-- RAW DATA follows --

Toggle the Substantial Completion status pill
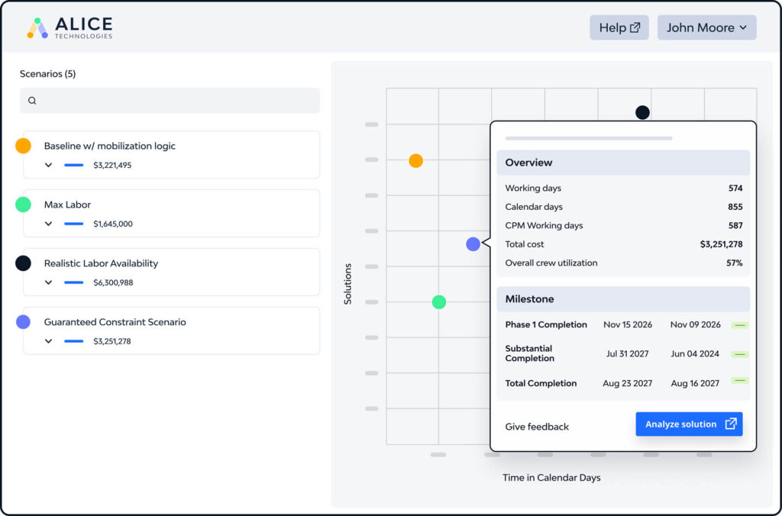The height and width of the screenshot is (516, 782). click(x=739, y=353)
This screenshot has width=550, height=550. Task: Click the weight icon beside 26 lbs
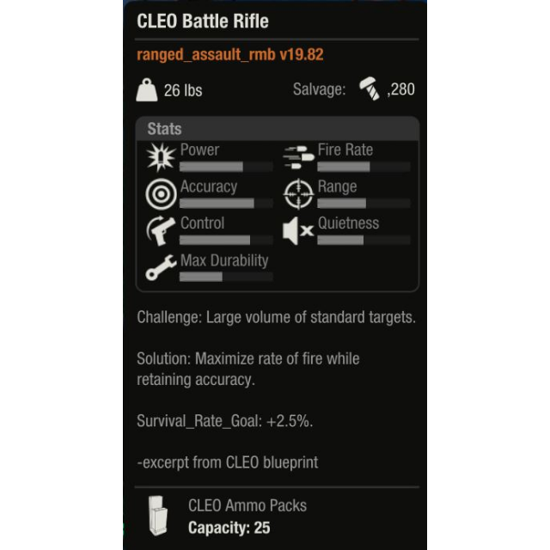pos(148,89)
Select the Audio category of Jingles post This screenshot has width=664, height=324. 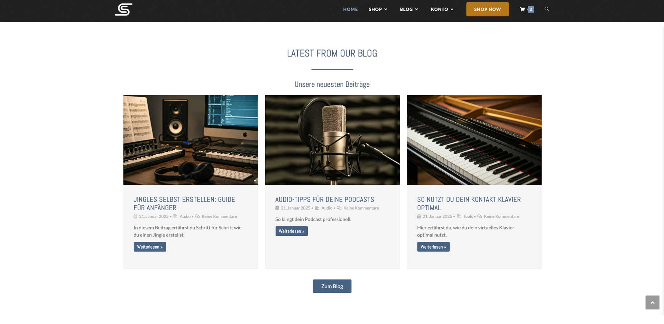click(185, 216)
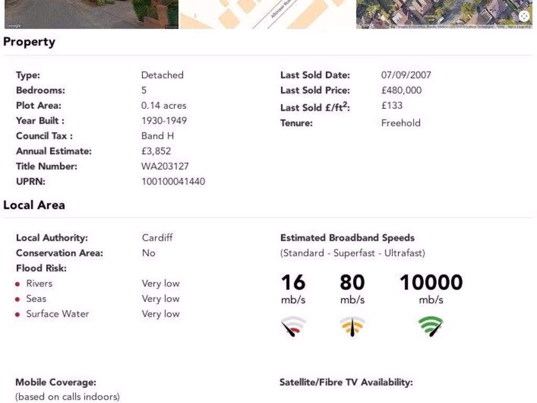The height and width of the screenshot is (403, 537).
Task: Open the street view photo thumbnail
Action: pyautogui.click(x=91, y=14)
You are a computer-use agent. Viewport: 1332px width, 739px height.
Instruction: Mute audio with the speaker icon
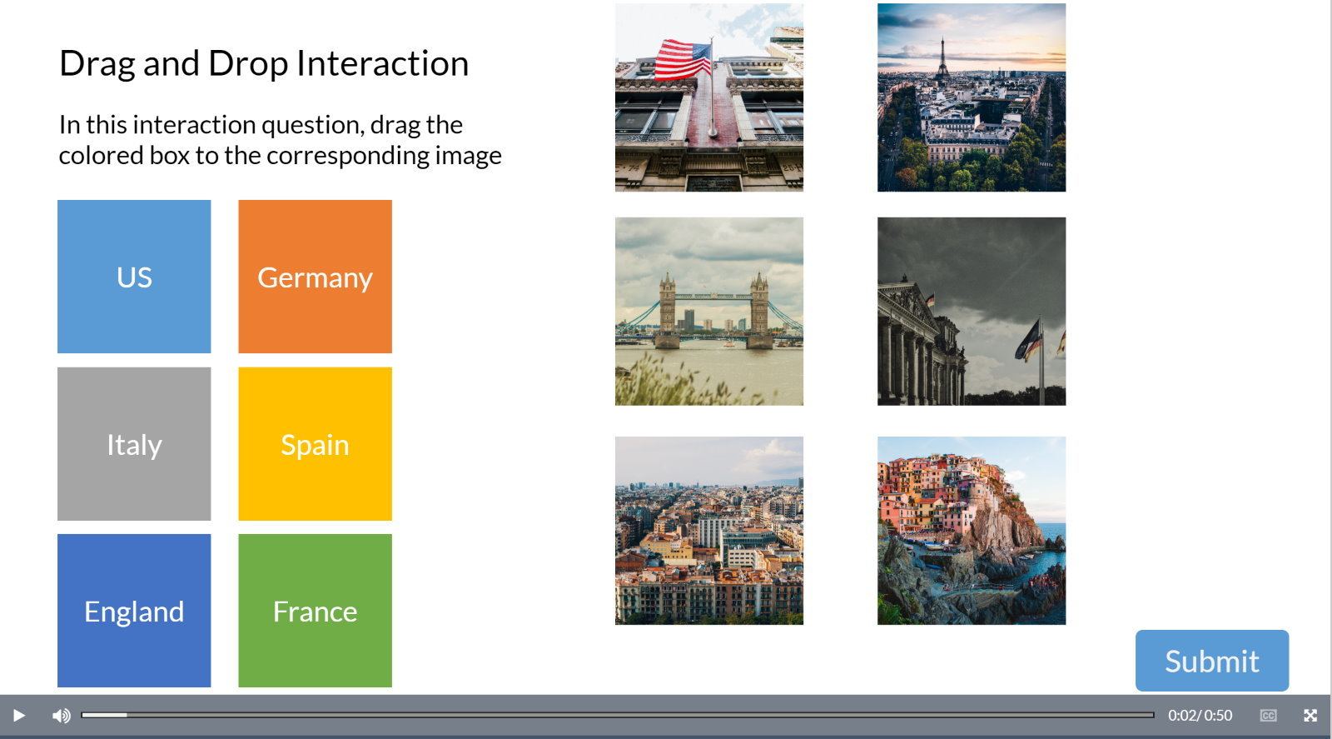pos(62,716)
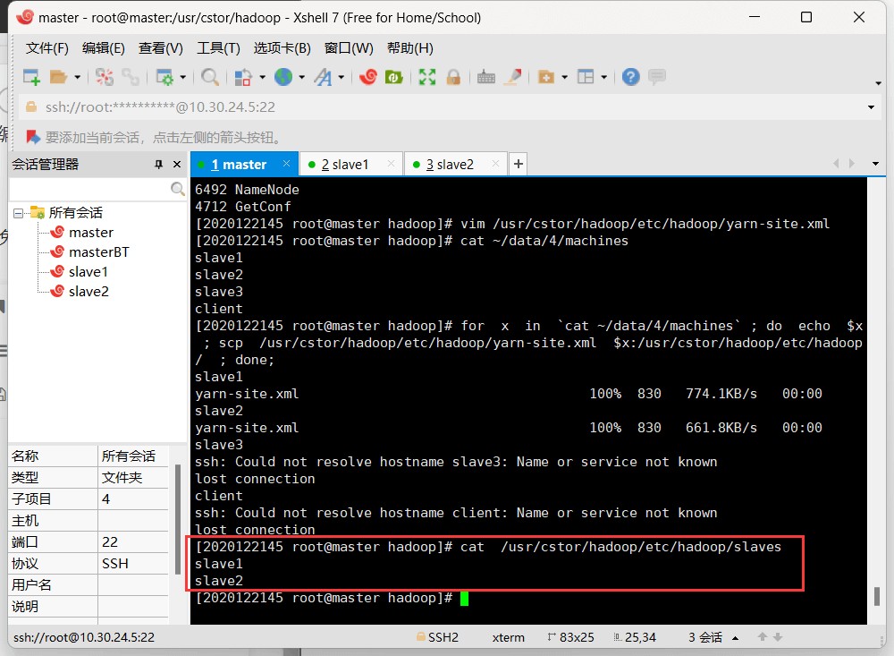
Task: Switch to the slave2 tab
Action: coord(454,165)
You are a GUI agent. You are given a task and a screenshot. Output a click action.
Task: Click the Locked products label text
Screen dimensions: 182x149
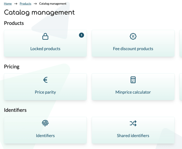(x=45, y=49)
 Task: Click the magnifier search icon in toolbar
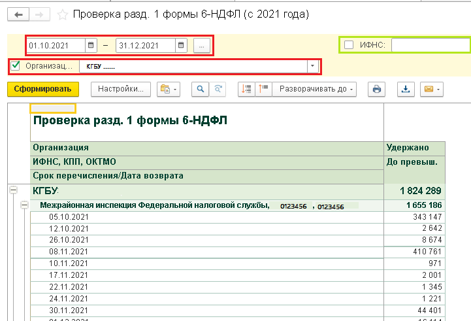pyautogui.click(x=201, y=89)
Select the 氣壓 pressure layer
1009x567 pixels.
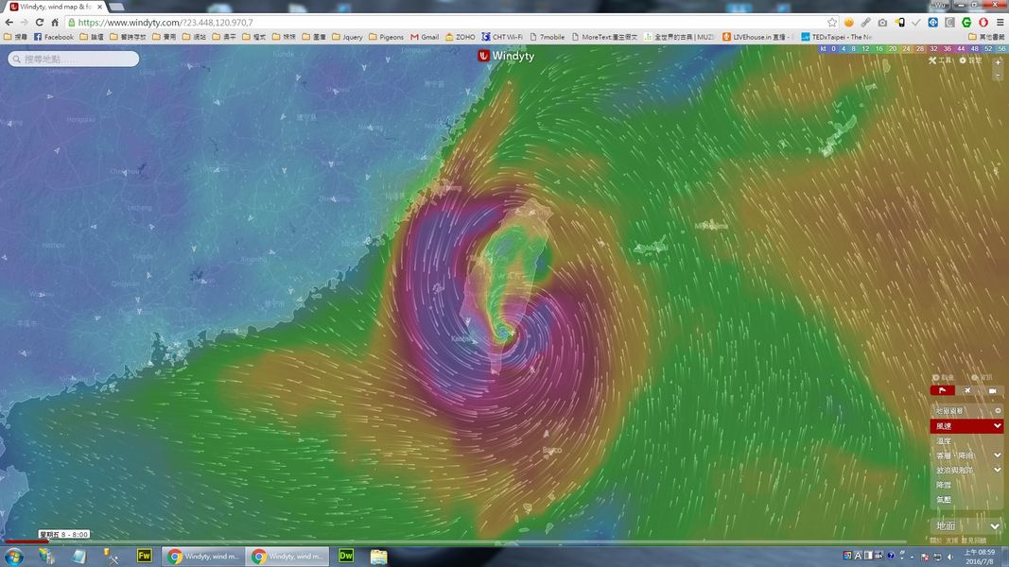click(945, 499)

-- RAW DATA concluded --

> **TASK DETAILS**: Every line from the one holding "Task: Click the magnifier" through the end of the records above must be reproduced verbatim, pictures excepted.

> **SOLUTION FOR THIS TASK**:
 Task: Click the magnifier search icon in toolbar
pyautogui.click(x=201, y=89)
Select the 氣壓 pressure layer
1009x567 pixels.
click(945, 499)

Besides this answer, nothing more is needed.